Il giorno in cui Aldair Nascimento Do Santos ha salutato il pubblico che era stato il suo pubblico per tredici anni - quel 2 Giugno del 2003 altrimenti chiamato “Aldair Day” - è come se si fosse chiusa una gioiosa parentesi celebrativa iniziata poco meno di due anni prima coi festeggiamenti per lo Scudetto. Non ero mai stato a una partita d’addio prima, e non sono andato a una partita d’addio dopo, ma del saluto a Aldair non ho souvenir particolarmente strappalacrime, semmai ricordo la dignità composta con cui ha percorso l’ultimo giro di campo, a luci spente, mentre veniva illuminato da un occhio di bue e tutt’intorno s’alzavano fiammate proto-imperiali. Non ricordo di aver provato la tristezza che si prova applaudendo un calciatore che mi sarebbe mancato: stavamo tributando i meritati onori a una bandiera tra le bandiere (perché i giocatori vincenti a Roma diventano tutti emblematici, per forza di cose). La Roma non avrebbe più assegnato il suo numero di maglia - fino all’arrivo di Strootman: ci è voluto un giocatore con il carisma di un generale per riassegnare la numero 6 - eppure mancava qualcosa a quel momento che intuitivamente assoceremmo all’addio di un giocatore amato: mancava l’anticipazione della nostalgia.

──────────────────────────────

• **Consegna**
Ricopia parola per parola l'intero brano qui sopra sull'addio di Aldair.

• **Materiale di riferimento**
──────────────────────────────

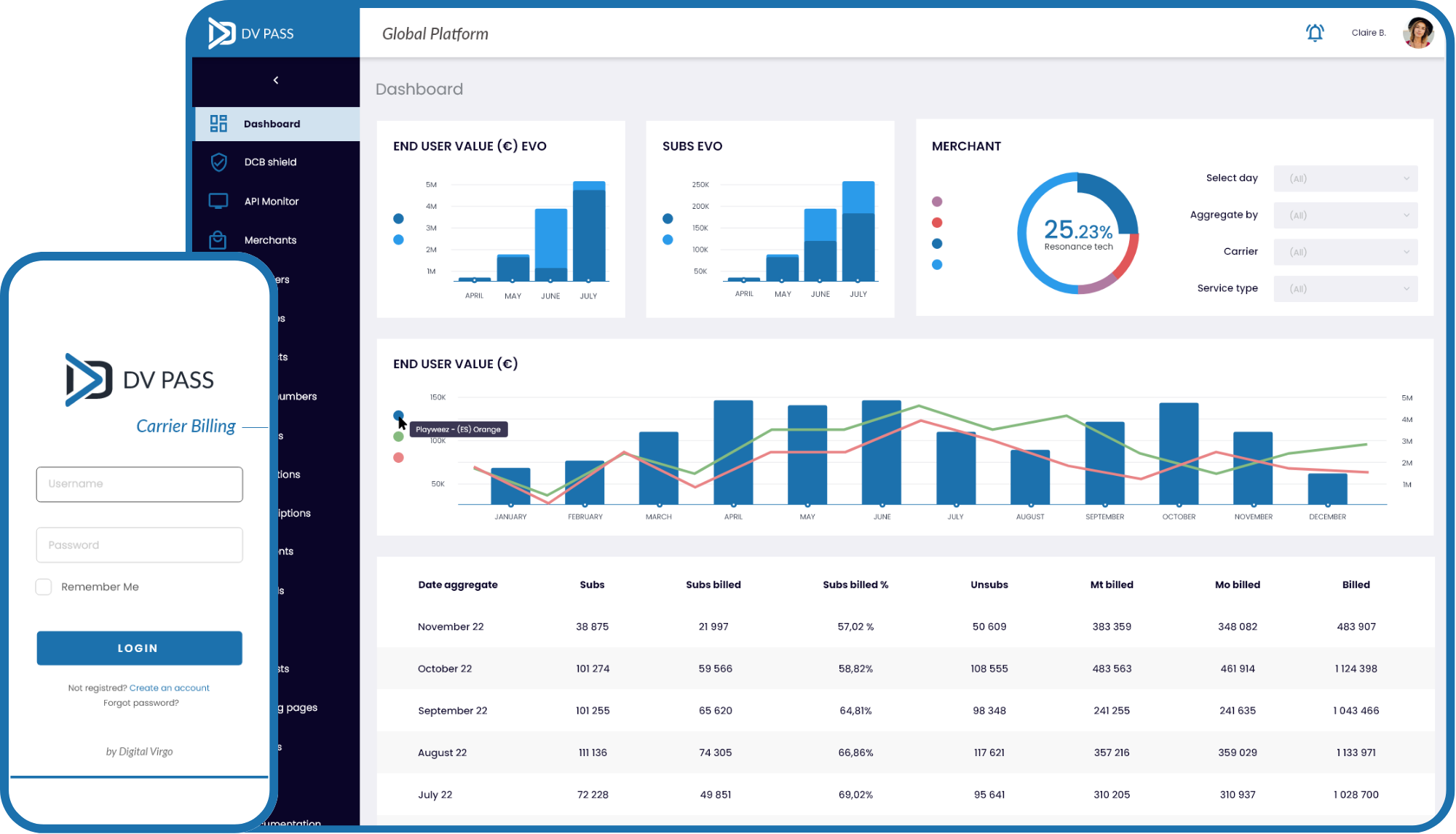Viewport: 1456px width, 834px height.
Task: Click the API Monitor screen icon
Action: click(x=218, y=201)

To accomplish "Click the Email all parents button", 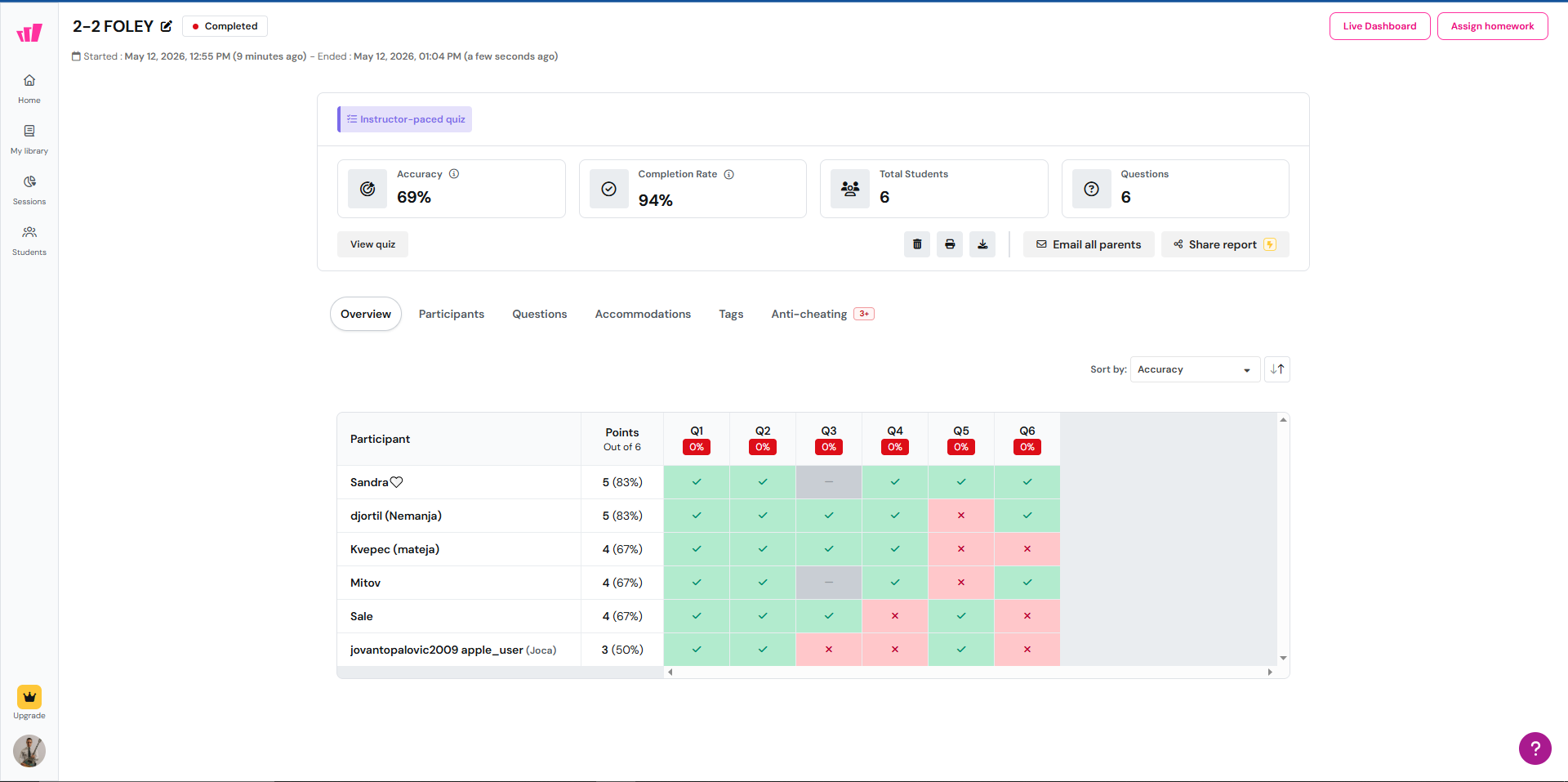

──────────────────────────────

• **Svolgimento**
Il giorno in cui Aldair Nascimento Do Santos ha salutato il pubblico che era stato il suo pubblico per tredici anni - quel 2 Giugno del 2003 altrimenti chiamato “Aldair Day” - è come se si fosse chiusa una gioiosa parentesi celebrativa iniziata poco meno di due anni prima coi festeggiamenti per lo Scudetto. Non ero mai stato a una partita d’addio prima, e non sono andato a una partita d’addio dopo, ma del saluto a Aldair non ho souvenir particolarmente strappalacrime, semmai ricordo la dignità composta con cui ha percorso l’ultimo giro di campo, a luci spente, mentre veniva illuminato da un occhio di bue e tutt’intorno s’alzavano fiammate proto-imperiali. Non ricordo di aver provato la tristezza che si prova applaudendo un calciatore che mi sarebbe mancato: stavamo tributando i meritati onori a una bandiera tra le bandiere (perché i giocatori vincenti a Roma diventano tutti emblematici, per forza di cose). La Roma non avrebbe più assegnato il suo numero di maglia - fino all’arrivo di Strootman: ci è voluto un giocatore con il carisma di un generale per riassegnare la numero 6 - eppure mancava qualcosa a quel momento che intuitivamente assoceremmo all’addio di un giocatore amato: mancava l’anticipazione della nostalgia.